The Web sometimes works in mysterious ways.
On July 10, GCN posted an article by Senior Technology Editor Rutrell Yasin, “USPS goes open-source with tracking system,” about how the U.S. Postal Service was upgrading its Product Tracking System to a Linux environment. It drew a fair number of GCN readers, as you might expect, whether they were postal employees, contractors or any number of people interested in open-source software.

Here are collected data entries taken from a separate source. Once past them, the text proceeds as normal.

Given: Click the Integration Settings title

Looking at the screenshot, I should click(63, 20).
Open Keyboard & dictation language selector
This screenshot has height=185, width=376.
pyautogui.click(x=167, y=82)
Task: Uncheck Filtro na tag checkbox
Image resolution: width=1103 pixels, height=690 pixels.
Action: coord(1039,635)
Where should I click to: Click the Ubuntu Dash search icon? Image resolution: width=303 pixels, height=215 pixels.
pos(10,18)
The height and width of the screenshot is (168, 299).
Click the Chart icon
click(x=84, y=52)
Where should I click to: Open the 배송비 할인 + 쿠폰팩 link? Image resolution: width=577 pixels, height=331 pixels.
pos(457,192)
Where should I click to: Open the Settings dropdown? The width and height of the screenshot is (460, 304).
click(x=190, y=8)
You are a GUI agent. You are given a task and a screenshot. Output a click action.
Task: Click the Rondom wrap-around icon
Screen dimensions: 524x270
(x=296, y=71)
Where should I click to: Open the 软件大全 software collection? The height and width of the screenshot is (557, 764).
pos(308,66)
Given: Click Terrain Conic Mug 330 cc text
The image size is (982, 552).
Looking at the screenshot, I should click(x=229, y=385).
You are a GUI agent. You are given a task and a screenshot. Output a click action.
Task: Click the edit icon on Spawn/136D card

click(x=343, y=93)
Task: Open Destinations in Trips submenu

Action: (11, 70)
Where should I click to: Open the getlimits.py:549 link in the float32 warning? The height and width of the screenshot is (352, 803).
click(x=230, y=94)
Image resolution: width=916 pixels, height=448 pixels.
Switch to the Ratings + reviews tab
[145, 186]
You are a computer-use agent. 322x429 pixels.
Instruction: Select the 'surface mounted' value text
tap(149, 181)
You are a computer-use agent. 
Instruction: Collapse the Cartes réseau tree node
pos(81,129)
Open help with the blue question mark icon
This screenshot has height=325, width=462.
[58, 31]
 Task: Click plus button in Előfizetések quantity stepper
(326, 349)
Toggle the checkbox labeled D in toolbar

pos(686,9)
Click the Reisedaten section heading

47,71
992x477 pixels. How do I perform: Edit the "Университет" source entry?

But, curiously, it also drew a huge audience — thousand of readers — from Spain. Why so many readers there were interested in a USPS upgrade might be something of a mystery, but the how was easy to explain. The story was posted on www.meneame.net, a Spanish, Digg-like participatory news site where subscribers post stories, vote on their viability — giving each entry a karma rating — and then comment con gusto.
What were they saying? The site is in Spanish, but with an assist from Google Translate, we got a rough idea, though only a rough one. The exercise was as much a lesson in the limits of computerized translation as anything (the link above is to the translated page).
Aside from a reference to Kevin Costner and “The Postman” and some heated, apparently ongoing debates about karma ratings, the readers mostly wanted to talk about Cobol and Linux. GCN’s story explained how USPS was using Micro Focus’ Compiler for Linux to move Cobol code to the Linux portion of the mainframe without rewriting the source code.
Several contributors touted the flexibility and affordability of Linux, while others seemed to think moving to Linux was a bad idea. A few made disparaging remarks about Cobol, drawing a charge from one writer of: “Heretics! Signed, Cobolera Liberation Front.”
And one writer remarked on the longevity of Cobol, which turns 50 this year, by saying: “Operating systems go.… Cobol remains.” That’s a fact of life for many network administrators, no matter what language they speak.
Some issues of computing remain universal.